* **Short task 1**: Replace "discount rate" with "discount factor" and write out the passage on state values from "By definition, the" up to and including "are given below.".

* **Provided text**:
** START **
Starting from $t$, we can obtain a state-action-reward trajectory:

$$S_{t}\overset{A_{t}}{\longrightarrow}S_{t+1},R_{t+1} \overset{A_{t+1}}{\longrightarrow}S_{t+2},R_{t+2} \overset{A_{t+2}}{\longrightarrow}S_{t+3},R_{t+3}\dots$$

By definition, the discounted return along the trajectory is

$$G_{t} = R_{t+1} + \gamma R_{t+2} + \gamma^{2}R_{t+3} + \dots$$

where $\gamma\in(0,1)$ is the discount rate. Note that $G_{t}$ is a random variable since $R_{t+1},R_{t+2},\dots$
are all random variables. Since $G_{t}$ is a random variable, we can calculate its expected value:

$$v_{\pi}(s) := \mathbb{E}[G_{t}|S_{t}=s]$$

Here, $v_{\pi}(s)$ is called the state-value function or simply the state value of $s$. Some important
remarks are given below.

* $v_{\pi}(s)$ depends on $s$.

* $v_{\pi}(s)$ depends on $\pi$.

* $v_{\pi}(s)$ does not depends on $t$.

## Bellman equation

We now introduce the Bellman equation, a set of linear equations that describe the
relationships between the values of all the states. First, note that Gt can be rewritten as

$$
\begin{aligned}
G_{t} &= R_{t+1} + \gamma R_{t+2} + \gamma^{2}R_{t+3} + \dots\\
&=R_{t+1} + \gamma(R_{t+2} + \gamma R_{t+3} + \dots)\\
&=R_{t+1} + \gamma G_{t+1}
\end{aligned}
$$

Note that state value can be written as

$$
\begin{aligned}
v_{\pi}(s) &= \mathbb{E}[G_{t}|S_{t}=s]\\
&=\mathbb{E}[R_{t+1} + \gamma G_{t+1}|S_{t}=s]\\
&=\mathbb{E}[R_{t+1}|S_{t}=s] + \gamma\mathbb{E}[G_{t+1}|S_{t}=s]
\end{aligned}
$$

Calculate the first term by using the law of total expectation:

$$
\begin{aligned}
\mathbb{E}[R_{t+1}|S_{t}=s] &= \sum_{a\in\mathcal{A}}\pi(a|s)r(s,a)
** END **
[Collection entries]
** START **
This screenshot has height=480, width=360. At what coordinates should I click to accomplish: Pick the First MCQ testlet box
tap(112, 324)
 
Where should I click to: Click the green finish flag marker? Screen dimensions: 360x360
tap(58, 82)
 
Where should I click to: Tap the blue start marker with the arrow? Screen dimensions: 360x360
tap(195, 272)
** END **
* **Short task 2**: Return the rows exactly as they appear, from the first row up to and including the line with "tap(58, 82)".

* **Exercise result 1**:
By definition, the discounted return along the trajectory is

$$G_{t} = R_{t+1} + \gamma R_{t+2} + \gamma^{2}R_{t+3} + \dots$$

where $\gamma\in(0,1)$ is the discount factor. Note that $G_{t}$ is a random variable since $R_{t+1},R_{t+2},\dots$
are all random variables. Since $G_{t}$ is a random variable, we can calculate its expected value:

$$v_{\pi}(s) := \mathbb{E}[G_{t}|S_{t}=s]$$

Here, $v_{\pi}(s)$ is called the state-value function or simply the state value of $s$. Some important
remarks are given below.

* **Exercise result 2**:
This screenshot has height=480, width=360. At what coordinates should I click to accomplish: Pick the First MCQ testlet box
tap(112, 324)
 
Where should I click to: Click the green finish flag marker? Screen dimensions: 360x360
tap(58, 82)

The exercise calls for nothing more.